It's kinda fucked. I mean lately I lie to my therapist.
You could say: "These are kinda strong first words."
And I would reply: "You're right.. They are but thats the point. If it can be strong then sometimes it has to be strong. That's the point of words. In a book the first line has to hit the reader to make you read further. And now you are wondering why are you even here on the first place. And why are you reading this. I can't answer this for you. Maybe you got interested what will be my point after this much talk..
So in the end they are strong words because they have to be and because they are true."
They are t r u e.
In reality the last session went away without me talking about the fact that I'm maybe not well. She told me that I won't have therapy for 3 months because she will work on a different unit full time. It's fucked because this 3 months is in that typical worst period of the year. It's also fucked because she doesn't know so many things. I lied through my summer on therapy.

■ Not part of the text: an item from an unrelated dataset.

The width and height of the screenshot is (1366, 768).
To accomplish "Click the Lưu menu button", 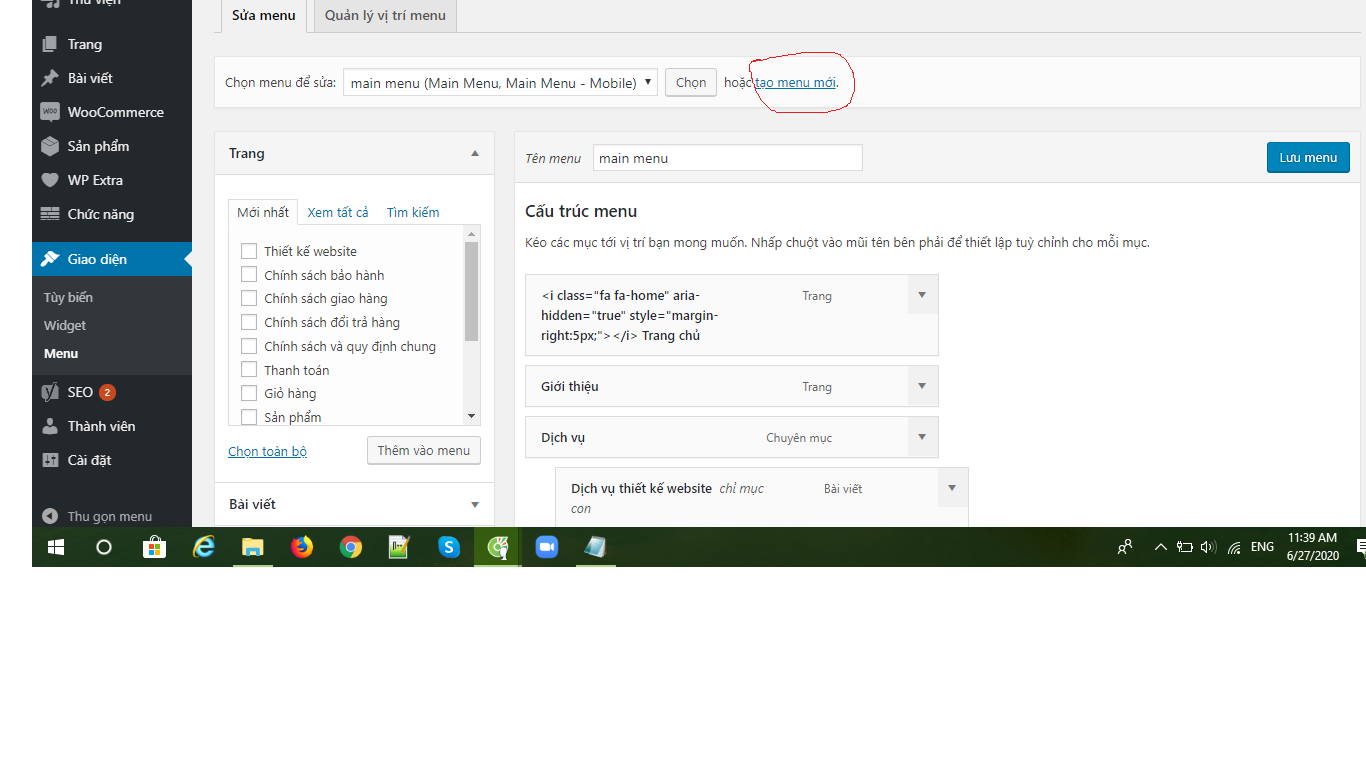I will pyautogui.click(x=1307, y=158).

She doesn't know that those things my "symtomps" are coming back. They slowly crawl back into me like my summer was just a fever dream, a cease in the system. Which stopped it for a while but not for too long. He is back and active. I have breakdowns at night and I often lie about my eating.
It's not really that I would want to get skinnier. I just don't want to eat. I feel sick when I think about that I maybe should. So I often go out in the afternoon come back in the evening and lie that I ate while I was out. But in reality I didn't.
She doesn't know these things.. Now how I think about it I feel like I'm just wasting her time and waste place in therapy. I mean she taught me ways how should I deal with some of my things but in reality I have no motivation to use them. Maybe I don't have the motivation to get better because being good feels weird. It feels weird when I'm well. I got used to this stucked feeling of suffering. I got used to it I barely see out of it but I hate it. I want to get out but I also don't. I can't find the way out or I just don't want to find it...
In the last session we talked about what we will do in the upcoming 4 sessions. Because we only have 4 sessions left before she dissapears for three months. She told me I can text her if I'm in crisis and I don't see out. Which definetely will happen, but I don't think I will reach out to her. I think I would just bother her. We can't talk in person anyways so she can't really help. She can give me to one of her collegues or call me up/text with me but thats all.